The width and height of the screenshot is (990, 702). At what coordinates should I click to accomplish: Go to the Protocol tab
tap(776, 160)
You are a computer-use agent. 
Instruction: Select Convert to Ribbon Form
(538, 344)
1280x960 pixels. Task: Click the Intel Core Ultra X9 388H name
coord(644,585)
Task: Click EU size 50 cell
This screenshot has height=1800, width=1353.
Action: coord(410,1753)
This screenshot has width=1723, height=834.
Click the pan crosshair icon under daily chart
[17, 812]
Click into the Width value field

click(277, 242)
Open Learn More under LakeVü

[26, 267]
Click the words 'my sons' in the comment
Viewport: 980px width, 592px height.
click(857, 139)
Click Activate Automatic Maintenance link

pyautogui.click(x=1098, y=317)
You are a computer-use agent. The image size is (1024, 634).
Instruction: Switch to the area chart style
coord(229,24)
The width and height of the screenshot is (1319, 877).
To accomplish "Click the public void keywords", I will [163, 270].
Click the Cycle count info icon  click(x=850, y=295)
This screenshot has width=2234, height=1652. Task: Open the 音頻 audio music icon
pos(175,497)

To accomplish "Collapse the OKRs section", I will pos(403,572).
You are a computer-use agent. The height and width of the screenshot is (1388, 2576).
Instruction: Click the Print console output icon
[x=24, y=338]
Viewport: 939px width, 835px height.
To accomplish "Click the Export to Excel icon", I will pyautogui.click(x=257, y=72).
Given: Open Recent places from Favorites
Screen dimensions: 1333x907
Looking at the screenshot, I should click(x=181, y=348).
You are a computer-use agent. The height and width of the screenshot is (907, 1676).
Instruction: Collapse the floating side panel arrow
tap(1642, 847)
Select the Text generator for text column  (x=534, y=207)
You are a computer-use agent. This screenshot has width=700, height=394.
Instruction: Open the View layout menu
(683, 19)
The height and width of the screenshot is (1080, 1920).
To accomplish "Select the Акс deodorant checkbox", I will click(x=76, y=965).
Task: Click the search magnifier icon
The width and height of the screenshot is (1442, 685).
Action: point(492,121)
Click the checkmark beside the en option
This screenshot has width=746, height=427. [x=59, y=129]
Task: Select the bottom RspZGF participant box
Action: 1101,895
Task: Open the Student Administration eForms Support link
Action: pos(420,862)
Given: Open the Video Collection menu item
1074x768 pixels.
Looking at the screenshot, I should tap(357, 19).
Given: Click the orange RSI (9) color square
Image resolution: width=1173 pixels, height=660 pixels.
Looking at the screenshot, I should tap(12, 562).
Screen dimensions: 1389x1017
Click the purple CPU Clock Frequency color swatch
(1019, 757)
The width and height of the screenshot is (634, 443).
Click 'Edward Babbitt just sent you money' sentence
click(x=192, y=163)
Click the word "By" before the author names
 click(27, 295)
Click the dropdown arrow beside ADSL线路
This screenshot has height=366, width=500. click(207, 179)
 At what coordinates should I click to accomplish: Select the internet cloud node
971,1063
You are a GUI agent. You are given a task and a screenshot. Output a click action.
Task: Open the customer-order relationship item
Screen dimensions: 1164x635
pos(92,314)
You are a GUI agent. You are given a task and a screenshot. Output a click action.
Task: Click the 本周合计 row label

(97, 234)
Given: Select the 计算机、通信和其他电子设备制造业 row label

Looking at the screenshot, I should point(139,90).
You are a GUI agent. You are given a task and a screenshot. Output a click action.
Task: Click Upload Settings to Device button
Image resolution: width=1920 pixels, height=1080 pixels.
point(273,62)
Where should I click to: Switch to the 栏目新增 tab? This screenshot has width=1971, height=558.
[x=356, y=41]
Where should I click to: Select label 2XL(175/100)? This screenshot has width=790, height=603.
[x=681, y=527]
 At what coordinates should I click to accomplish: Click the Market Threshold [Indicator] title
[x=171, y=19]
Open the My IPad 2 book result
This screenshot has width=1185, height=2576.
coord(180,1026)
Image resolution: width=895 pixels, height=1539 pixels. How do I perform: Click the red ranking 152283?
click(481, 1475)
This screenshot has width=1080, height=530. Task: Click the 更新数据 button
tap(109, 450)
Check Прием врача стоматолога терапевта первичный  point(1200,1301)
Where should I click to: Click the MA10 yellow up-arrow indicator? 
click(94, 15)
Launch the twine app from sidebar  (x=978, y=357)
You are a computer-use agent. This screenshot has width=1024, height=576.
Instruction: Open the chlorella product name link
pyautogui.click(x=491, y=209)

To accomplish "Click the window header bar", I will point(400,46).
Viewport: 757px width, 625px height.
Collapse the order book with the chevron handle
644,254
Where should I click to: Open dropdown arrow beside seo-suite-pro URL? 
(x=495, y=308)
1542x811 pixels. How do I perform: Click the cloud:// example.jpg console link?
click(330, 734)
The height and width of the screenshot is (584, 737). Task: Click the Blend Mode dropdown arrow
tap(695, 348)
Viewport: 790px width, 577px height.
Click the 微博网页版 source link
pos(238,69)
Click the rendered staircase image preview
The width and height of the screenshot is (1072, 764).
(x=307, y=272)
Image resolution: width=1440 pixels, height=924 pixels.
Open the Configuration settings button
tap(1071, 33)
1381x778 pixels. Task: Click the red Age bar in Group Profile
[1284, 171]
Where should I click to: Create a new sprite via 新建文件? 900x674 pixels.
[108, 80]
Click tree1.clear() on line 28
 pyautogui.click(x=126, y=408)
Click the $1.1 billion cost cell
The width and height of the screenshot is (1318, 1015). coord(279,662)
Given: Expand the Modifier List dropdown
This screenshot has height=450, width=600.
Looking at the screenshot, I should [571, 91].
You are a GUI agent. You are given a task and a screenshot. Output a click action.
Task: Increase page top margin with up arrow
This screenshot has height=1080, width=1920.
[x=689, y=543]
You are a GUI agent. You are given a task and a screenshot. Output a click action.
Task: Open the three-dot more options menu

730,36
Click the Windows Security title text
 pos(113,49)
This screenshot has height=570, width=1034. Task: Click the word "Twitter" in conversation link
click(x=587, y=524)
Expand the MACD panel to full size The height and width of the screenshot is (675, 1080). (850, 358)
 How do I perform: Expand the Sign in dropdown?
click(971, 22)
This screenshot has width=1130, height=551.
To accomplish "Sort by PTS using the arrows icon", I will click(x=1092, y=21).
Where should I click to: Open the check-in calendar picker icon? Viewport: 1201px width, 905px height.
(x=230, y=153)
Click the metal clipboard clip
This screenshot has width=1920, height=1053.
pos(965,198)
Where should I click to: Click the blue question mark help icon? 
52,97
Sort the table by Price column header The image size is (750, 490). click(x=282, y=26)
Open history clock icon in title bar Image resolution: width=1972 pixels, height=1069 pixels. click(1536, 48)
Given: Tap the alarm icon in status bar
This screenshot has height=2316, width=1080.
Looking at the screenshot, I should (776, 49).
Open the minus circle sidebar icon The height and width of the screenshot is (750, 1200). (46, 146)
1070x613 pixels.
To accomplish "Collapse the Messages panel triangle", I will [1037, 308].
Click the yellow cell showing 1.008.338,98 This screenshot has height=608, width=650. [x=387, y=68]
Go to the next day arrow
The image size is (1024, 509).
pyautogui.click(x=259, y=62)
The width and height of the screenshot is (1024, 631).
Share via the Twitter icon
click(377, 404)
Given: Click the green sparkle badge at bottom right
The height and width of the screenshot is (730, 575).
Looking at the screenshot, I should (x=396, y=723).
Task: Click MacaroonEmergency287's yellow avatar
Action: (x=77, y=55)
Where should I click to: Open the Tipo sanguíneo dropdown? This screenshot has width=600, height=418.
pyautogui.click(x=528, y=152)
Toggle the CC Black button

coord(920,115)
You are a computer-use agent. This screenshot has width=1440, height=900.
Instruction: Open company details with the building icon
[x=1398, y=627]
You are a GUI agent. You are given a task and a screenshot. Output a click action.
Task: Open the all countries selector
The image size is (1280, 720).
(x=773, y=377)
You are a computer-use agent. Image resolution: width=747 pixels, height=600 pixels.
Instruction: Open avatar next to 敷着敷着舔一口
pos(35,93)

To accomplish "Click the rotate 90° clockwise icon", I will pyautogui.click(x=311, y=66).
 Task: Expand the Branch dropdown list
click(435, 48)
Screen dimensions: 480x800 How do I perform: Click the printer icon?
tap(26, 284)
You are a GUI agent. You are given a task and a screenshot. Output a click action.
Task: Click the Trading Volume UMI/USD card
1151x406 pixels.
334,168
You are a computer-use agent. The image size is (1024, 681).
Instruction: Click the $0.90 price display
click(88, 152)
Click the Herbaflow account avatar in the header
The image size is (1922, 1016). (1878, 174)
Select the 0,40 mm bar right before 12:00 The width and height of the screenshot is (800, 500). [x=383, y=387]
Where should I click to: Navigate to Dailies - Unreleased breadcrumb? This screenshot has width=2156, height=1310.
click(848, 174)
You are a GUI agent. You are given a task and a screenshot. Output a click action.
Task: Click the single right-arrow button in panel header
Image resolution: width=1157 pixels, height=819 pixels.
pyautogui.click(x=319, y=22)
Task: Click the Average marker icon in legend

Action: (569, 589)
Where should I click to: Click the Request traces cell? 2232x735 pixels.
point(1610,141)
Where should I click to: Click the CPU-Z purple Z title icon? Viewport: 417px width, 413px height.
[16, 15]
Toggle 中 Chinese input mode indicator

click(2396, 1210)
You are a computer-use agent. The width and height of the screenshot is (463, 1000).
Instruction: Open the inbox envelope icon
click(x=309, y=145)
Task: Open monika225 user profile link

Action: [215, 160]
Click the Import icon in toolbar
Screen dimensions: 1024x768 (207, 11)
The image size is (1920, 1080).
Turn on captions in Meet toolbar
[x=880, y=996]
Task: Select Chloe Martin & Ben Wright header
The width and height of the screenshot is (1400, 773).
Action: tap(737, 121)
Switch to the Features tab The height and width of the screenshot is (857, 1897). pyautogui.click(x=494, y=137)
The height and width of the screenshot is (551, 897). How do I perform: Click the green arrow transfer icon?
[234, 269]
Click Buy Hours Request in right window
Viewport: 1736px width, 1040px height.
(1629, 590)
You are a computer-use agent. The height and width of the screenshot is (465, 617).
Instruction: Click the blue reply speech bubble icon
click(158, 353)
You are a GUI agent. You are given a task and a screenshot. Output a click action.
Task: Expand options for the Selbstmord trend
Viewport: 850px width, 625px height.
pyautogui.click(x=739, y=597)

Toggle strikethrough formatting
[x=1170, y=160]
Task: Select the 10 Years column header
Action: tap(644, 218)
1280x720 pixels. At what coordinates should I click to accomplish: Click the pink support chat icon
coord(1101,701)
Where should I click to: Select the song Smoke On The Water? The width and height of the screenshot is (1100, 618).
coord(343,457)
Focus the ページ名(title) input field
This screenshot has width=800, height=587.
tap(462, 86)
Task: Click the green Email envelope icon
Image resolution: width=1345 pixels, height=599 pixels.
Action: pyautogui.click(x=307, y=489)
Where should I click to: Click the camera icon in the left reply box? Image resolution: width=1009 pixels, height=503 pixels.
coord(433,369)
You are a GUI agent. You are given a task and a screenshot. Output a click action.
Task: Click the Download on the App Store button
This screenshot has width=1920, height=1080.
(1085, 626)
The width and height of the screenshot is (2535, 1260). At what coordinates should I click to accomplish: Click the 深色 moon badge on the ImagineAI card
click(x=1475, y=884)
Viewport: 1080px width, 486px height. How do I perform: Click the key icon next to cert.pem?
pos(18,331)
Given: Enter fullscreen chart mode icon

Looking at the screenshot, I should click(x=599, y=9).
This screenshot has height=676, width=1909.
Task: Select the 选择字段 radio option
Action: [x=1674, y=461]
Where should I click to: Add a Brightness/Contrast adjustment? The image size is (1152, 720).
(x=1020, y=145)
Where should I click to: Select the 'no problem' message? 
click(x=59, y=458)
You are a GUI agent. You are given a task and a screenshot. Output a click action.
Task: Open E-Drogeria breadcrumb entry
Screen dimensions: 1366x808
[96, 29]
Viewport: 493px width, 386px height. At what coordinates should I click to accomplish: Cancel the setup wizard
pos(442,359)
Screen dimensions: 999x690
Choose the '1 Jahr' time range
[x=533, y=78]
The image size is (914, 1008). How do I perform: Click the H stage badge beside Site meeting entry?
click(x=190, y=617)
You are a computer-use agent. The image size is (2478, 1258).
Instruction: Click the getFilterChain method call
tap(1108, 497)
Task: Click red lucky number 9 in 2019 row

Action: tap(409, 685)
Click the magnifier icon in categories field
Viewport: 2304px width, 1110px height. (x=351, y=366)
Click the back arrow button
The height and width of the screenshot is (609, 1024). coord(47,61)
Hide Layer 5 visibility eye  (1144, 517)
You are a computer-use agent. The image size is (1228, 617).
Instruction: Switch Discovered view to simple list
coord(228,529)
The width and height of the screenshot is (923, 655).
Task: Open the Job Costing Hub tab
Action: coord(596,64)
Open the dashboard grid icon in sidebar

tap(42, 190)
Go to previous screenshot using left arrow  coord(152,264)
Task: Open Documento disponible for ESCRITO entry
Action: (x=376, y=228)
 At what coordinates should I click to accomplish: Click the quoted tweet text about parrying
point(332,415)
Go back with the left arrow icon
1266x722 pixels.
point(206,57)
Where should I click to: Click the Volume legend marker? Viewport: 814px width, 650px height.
==================================================
- _OBJECTIVE_
Output the stretch of the listing from the line containing "Toggle the CC Black button" through the line containing "pyautogui.click(x=319, y=22)", both included, copying each line exactly.

- _RESULT OF THE TASK_
Toggle the CC Black button

coord(920,115)
You are a computer-use agent. This screenshot has width=1440, height=900.
Instruction: Open company details with the building icon
[x=1398, y=627]
You are a GUI agent. You are given a task and a screenshot. Output a click action.
Task: Open the all countries selector
The image size is (1280, 720).
(x=773, y=377)
You are a computer-use agent. Image resolution: width=747 pixels, height=600 pixels.
Instruction: Open avatar next to 敷着敷着舔一口
pos(35,93)

To accomplish "Click the rotate 90° clockwise icon", I will pyautogui.click(x=311, y=66).
 Task: Expand the Branch dropdown list
click(435, 48)
Screen dimensions: 480x800 How do I perform: Click the printer icon?
tap(26, 284)
You are a GUI agent. You are given a task and a screenshot. Output a click action.
Task: Click the Trading Volume UMI/USD card
1151x406 pixels.
334,168
You are a computer-use agent. The image size is (1024, 681).
Instruction: Click the $0.90 price display
click(88, 152)
Click the Herbaflow account avatar in the header
The image size is (1922, 1016). (1878, 174)
Select the 0,40 mm bar right before 12:00 The width and height of the screenshot is (800, 500). [x=383, y=387]
Where should I click to: Navigate to Dailies - Unreleased breadcrumb? This screenshot has width=2156, height=1310.
click(848, 174)
You are a GUI agent. You are given a task and a screenshot. Output a click action.
Task: Click the single right-arrow button in panel header
Image resolution: width=1157 pixels, height=819 pixels.
pyautogui.click(x=319, y=22)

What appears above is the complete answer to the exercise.